Construction firm Northstone's sales climb by more than £100m
Sales at a Northern Ireland construction company have soared by more than £100m.
Northstone NI is headquartered in Belfast and has a workforce of around 1,150.
The business is a subsidiary of the Republic's biggest trading company, CRH plc, and is one of Northern Ireland's best-known construction groups.
While its pre-tax profits were almost flat at £4.34m for the year ending December 31, 2016, turnover rose from £261m to £375m.
In a strategic report accompanying the results, the company said the static profits were caused by contracts "secured at a time of very competitive pricing in the market".
The report added the business was expecting "modest growth" this year.
"The year saw a return to growth, albeit, as forecast, at reduced profitability," it said
"The reduced profitability largely resulted from the execution of construction contracts secured at a time of very competitive pricing in the market.
"The directors anticipate modest growth in 2017, albeit at competitive margins."
Northstone NI also revealed that "the directors aim to continuously upgrade the company's production facilities and to continue seeking opportunities to acquire new business within its existing area of expertise".
The company provides goods and services to the construction industry through its three trading divisions, Farrans Construction, Cubis Industries and Northstone Materials.
Farrans Construction, a contractor on Victoria Square, the Odyssey Arena and the Westlink, provides conventional contracting, design and build.
It works in the education, healthcare, utility and infrastructure sectors of the industry, among others.
Cubis Industries is a leader in pre-formed access chamber systems.
Earlier this year, CRH chief executive Albert Manifold insisted that the firm's US businesses would not supply materials for the building of US President Donald Trump's planned wall between America and Mexico.
The construction firm is the biggest building materials supplier in North America, where it generated sales of €14.2bn (£12.2bn) last year, most of it from the United States.
Just over half of those sales were connected to infrastructure projects, such as highways.
Mr Manifold said that CRH's geographic spread in the US was primarily concentrated on the north-east and mid-west.
"We've a broad-based business through the United States - in fact we're present in all 50 states," he added.
"But one area where we do not have any significant presence is in the extreme south of the United States. The materials we supply are local by nature." He told how CRH had "no significant operations anywhere near" areas including southern Texas, New Mexico, Arizona, and southern California - states where Mr Trump's wall will be built if the plan goes ahead.

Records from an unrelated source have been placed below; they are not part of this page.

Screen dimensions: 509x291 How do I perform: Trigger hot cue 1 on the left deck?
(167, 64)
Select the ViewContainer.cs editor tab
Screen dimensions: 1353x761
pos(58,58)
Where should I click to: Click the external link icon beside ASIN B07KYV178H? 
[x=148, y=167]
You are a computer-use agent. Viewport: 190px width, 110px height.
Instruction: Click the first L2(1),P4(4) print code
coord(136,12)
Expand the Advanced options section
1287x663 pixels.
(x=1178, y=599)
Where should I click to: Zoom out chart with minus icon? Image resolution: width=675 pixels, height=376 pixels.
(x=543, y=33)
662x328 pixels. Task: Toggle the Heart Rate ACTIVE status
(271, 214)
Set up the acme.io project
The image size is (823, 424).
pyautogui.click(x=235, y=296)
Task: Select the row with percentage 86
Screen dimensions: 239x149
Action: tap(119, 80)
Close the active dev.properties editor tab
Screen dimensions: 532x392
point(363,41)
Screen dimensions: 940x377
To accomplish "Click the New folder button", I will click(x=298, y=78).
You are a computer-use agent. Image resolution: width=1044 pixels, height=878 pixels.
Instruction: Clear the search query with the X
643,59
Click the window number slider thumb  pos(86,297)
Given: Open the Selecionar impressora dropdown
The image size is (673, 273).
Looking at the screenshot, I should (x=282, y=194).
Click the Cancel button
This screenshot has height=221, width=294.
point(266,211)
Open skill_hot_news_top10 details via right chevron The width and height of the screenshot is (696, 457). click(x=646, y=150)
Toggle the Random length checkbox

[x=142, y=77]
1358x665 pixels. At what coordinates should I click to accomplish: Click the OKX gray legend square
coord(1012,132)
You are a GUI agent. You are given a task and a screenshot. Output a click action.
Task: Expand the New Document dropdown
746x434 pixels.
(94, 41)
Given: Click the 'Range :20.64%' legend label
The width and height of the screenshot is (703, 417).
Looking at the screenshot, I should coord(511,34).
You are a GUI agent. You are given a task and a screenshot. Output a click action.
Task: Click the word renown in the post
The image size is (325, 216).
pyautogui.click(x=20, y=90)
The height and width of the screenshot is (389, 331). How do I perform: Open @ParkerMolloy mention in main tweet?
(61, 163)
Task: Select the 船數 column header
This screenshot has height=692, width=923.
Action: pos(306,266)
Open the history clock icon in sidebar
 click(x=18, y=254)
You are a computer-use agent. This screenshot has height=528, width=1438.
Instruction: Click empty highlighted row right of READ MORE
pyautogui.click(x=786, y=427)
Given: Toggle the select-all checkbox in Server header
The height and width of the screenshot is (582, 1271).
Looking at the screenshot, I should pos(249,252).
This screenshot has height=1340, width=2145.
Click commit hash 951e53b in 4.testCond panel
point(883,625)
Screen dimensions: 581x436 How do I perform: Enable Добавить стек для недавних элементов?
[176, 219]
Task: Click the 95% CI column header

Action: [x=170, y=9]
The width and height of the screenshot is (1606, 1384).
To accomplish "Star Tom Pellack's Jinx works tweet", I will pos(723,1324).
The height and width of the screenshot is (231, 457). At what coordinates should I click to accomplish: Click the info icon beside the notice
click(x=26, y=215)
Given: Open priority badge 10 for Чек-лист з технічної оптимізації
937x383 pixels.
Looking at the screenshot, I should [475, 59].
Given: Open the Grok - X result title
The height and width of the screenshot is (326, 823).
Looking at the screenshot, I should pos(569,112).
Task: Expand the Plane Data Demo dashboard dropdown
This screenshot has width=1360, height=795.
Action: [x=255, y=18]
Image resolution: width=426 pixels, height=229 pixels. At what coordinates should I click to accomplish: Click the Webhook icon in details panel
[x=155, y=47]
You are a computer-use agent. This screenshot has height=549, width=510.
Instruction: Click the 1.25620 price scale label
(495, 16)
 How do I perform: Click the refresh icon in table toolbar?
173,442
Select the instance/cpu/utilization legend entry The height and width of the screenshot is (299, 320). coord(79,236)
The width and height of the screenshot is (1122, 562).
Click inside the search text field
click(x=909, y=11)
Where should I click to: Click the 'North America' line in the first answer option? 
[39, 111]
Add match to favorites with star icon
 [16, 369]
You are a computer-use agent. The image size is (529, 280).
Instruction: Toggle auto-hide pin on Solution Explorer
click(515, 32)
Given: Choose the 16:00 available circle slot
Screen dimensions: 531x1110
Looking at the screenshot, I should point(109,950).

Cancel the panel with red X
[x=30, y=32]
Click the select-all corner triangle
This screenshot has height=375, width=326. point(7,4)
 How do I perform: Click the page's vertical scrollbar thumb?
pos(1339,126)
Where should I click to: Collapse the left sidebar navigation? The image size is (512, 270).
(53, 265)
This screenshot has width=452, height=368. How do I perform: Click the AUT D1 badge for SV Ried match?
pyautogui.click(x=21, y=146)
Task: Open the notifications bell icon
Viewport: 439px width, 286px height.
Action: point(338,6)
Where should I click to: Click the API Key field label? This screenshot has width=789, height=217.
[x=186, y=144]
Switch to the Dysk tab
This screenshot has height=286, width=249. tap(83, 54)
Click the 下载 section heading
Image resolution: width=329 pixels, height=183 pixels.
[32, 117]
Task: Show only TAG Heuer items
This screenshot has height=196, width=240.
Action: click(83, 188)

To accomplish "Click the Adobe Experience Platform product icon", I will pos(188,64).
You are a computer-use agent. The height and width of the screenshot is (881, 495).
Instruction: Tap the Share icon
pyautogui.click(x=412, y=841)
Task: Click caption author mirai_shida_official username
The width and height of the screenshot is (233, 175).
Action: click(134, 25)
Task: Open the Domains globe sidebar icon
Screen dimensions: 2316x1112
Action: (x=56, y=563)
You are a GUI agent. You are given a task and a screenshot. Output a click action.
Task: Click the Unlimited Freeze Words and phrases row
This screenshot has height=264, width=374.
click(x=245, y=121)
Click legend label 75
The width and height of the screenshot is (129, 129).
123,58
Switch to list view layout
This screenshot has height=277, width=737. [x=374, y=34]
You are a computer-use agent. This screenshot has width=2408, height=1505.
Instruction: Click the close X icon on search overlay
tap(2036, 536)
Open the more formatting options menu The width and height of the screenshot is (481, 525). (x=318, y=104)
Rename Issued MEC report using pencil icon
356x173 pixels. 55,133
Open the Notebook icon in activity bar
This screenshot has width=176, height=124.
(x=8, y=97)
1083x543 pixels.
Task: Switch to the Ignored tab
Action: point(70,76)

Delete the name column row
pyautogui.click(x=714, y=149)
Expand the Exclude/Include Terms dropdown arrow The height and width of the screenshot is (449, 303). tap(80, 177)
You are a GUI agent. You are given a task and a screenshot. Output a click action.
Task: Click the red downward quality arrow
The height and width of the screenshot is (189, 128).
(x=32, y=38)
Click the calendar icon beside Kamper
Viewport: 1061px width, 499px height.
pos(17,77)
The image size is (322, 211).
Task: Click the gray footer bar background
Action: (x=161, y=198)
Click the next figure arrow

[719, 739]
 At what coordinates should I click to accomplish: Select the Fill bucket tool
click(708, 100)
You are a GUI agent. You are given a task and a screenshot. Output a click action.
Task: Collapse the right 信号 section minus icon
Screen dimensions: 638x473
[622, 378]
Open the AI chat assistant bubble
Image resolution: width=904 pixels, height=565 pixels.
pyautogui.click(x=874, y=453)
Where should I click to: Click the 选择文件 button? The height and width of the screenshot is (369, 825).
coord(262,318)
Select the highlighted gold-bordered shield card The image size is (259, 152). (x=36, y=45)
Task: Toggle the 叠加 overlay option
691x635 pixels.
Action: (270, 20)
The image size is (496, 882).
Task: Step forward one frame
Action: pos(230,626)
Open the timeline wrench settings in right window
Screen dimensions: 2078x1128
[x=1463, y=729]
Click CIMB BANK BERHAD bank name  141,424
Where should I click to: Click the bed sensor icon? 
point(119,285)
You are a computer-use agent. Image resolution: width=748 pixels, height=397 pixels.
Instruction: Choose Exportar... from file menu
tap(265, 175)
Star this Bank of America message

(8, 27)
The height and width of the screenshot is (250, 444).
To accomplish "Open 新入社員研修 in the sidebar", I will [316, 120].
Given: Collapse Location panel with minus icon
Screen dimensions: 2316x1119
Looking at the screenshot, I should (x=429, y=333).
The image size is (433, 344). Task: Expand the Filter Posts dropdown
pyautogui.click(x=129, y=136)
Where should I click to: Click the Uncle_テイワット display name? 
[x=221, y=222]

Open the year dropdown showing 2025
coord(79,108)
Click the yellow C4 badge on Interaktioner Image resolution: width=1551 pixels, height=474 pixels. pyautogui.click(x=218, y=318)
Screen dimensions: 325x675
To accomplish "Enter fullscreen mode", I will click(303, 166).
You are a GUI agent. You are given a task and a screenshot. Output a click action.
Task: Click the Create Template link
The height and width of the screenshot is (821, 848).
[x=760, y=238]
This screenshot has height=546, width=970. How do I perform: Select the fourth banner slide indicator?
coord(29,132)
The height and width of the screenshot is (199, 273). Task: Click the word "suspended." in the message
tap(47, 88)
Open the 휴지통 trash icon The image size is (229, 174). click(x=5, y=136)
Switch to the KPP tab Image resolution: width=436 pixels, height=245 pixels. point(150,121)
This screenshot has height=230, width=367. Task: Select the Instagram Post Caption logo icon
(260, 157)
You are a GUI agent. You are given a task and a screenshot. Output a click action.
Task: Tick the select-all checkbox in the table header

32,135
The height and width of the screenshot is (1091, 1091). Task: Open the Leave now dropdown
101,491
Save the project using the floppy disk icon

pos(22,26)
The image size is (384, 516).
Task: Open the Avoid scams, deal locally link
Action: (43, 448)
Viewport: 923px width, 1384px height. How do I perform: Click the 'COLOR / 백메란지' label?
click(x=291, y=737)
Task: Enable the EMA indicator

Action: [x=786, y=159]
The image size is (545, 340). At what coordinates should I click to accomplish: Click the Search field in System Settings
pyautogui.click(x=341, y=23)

Mr Manifold pointed out that while CRH has a presence in Texas, it mainly does business in cities such as Dallas, Fort Worth and Austin.
Last year, CRH sold its 25% stake in Israel's only cement firm, Mashav, ending a focus of significant controversy for the group.
CRH's annual general meetings had been targeted by pro-Palestinian activists who wanted it to sell the holding.
Cement produced by Mashav had been used to build sections of the wall that separates Israel from the Palestinian West Bank.